I remember before the 2011 NFL Draft, a common debate was who was better, Green or Julio Jones? Which receiver would go first, who had the better situation, the better quarterback, the better fantasy career?
I think you give a slight edge to Jones (who went sixth overall, two picks behind Green), but I also have to wonder what kind of career Green would’ve had with Matt Ryan as his quarterback instead of Andy Dalton.
We may get a small taste of that difference in 2020 with the arrival of rookie soon-to-be sensation QB Joe Burrow. Green missed all of 2019 when he tore ligaments in his ankle during the preceding training camp. His 2018 season was also limited with a toe injury suffered in Week 8. By the time we see NFL action, technically, we will have not seen a healthy Green in almost two years.
Head coach Zac Taylor has reassured us many times over the last couple of months that Green is healthy and working out at full strength. What is actually the more immediate concern, particularly for Green on a personal level, is his desire for a contract extension after getting hit with the franchise tag that will pay him $17.9 million in 2020.
Now is not a great time to seek an extension given there are too many unknowns surrounding the salary cap, which as AllBengals insider James Rapien suggests, could be slashed significantly for the 2021 season as the league grapples with the financial realities of a COVID-19 hindered economy.
These “big picture” details surrounding Green and the NFL are too zoomed out from where our head needs to be. What matters here, for this argument, is whether or not the 31-year-old can still get it done. I’ll leave the financial forecasts to our buddy Jim Cramer (be sure to check him out over at Bull Market Fantasy, a site powered by SI Fantasy & The Street).
In PPR leagues, Green’s ADP 65 doesn’t scare me; that’s the 28th WR on the board. I’ve seen his ADP as high as the mid-90s. I understand the sixth round feels early but after five picks, you should have two RBs, two WRs, and maybe a QB or TE. Oftentimes, you’ll already have used all five picks on RBs and WRs. Generally speaking, let’s say you’re using this sixth-rounder on your third or fourth WR. If you can’t handle Green as your WR3 or WR4, you need to get your head checked!
The game is about mitigating risk and maximizing reward. Green is one of the GOATs and one of the best pure route-runners and naturally-gifted pass-catchers in NFL history. Until I hear some negative press about Green, I’ll take the risk assuming fantasy fans continue to discount him (even with an ADP slowly trending up for recently) because they’re certainly not discounting Burrow.
And with the building up of Burrow, the rookie has to throw it to somebody. QB play is the wild card.
Ultimately, I have to bring it back to Dalton. Of course, there is risk in Green’s age, the injuries, a QB change, fresh competition on the Bengals’ WR depth chart. But you can frame an argument against anybody.

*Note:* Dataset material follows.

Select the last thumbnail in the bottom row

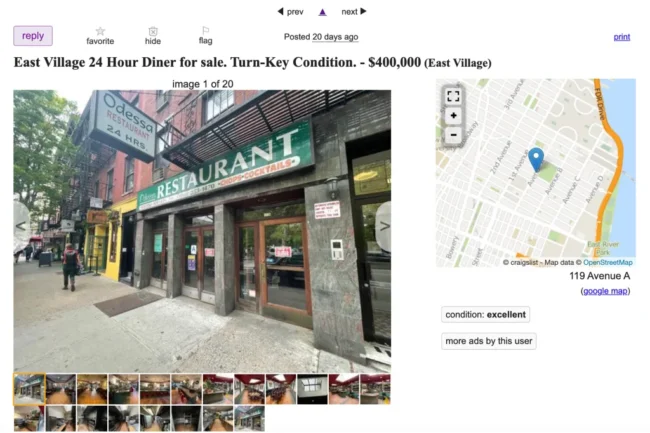249,418
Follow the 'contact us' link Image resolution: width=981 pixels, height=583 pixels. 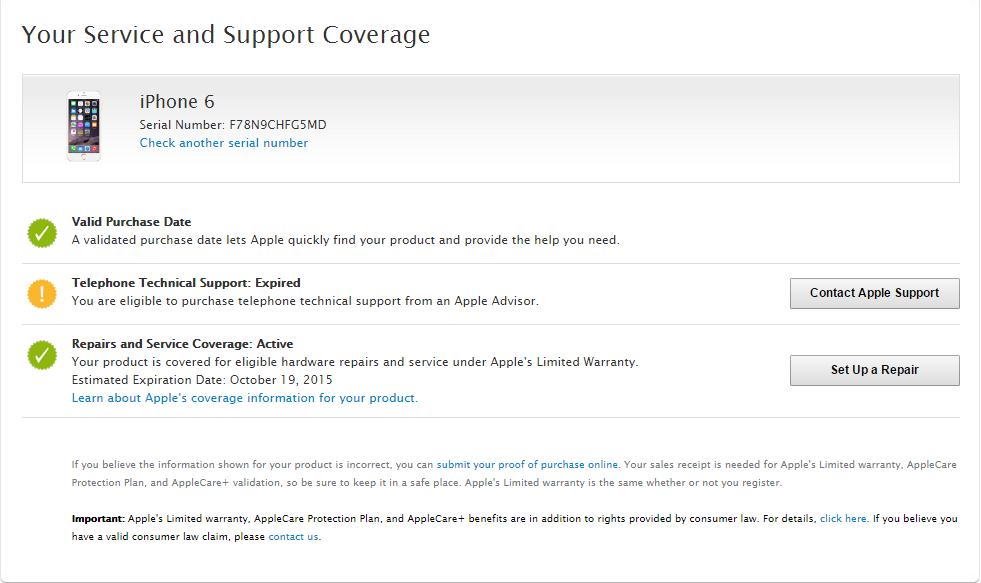[x=293, y=537]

How many receivers who average 5.4 receptions, 80 yards (seventh all-time), and 0.6 TDs per game are you going to find at this spot in the draft? And those numbers came exclusively with Dalton, who’s one of the more forgettable, pedestrian QBs to somehow hold down a job for the last eight years. In his career, how many times did Dalton finish in the top 10 for a season in passing yards? Once, in 2013.

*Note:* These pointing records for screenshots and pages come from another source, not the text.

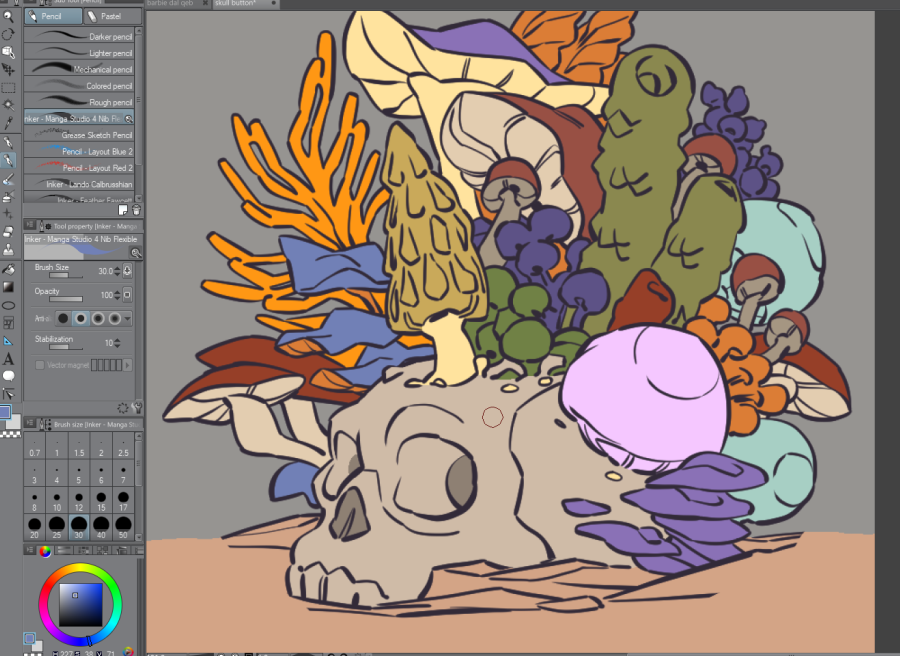Viewport: 900px width, 656px height.
Task: Adjust the Opacity slider
Action: tap(66, 298)
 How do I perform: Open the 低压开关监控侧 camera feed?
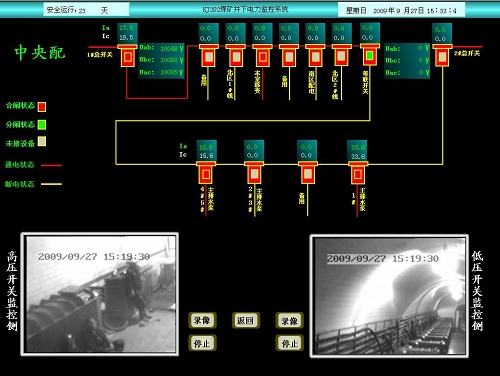pos(389,296)
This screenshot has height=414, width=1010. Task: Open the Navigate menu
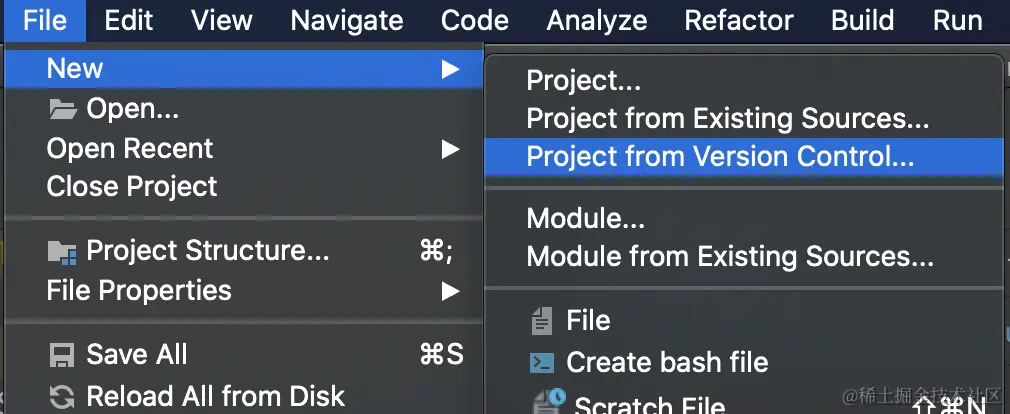pyautogui.click(x=347, y=20)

FanDuel Sportsbook has Burrow’s over/unders set at 3,800.5 yards and 22.5 TDs. Dalton only passed for more than 22 touchdowns four times and pass for more than 3,800 yards twice. Maybe it feels like I’m exposing a great time to put in some under bets, but I’m going to view the bets as baselines for Burrow’s performance.
With those in mind, I think it’s perfectly reasonable for Green to post 66-880-6 which would give him 190 fantasy points, good for a WR30 finish in 2019. However, my expectations are a touch higher given Green’s track record. I expect that Bengals’ offense to be very efficient with Joe Mixon in the backfield, the addition of Tee Higgins, and the continued growth of Tyler Boyd and Auden Tate. There should be a lot more long drives with no Andy “three-and-out” Dalton under center and the Bengals defense hopefully shows some improvement with the sixth-easiest strength of schedule.
Draft value has to drive the conversation though. If Green falls past pick No. 70 then I’m buying. I don’t want a guy at his ADP; I want him past his ADP. I think once we hear some training camp news and he’s healthy, you will continue to see his ADP move up (as it has been for weeks now).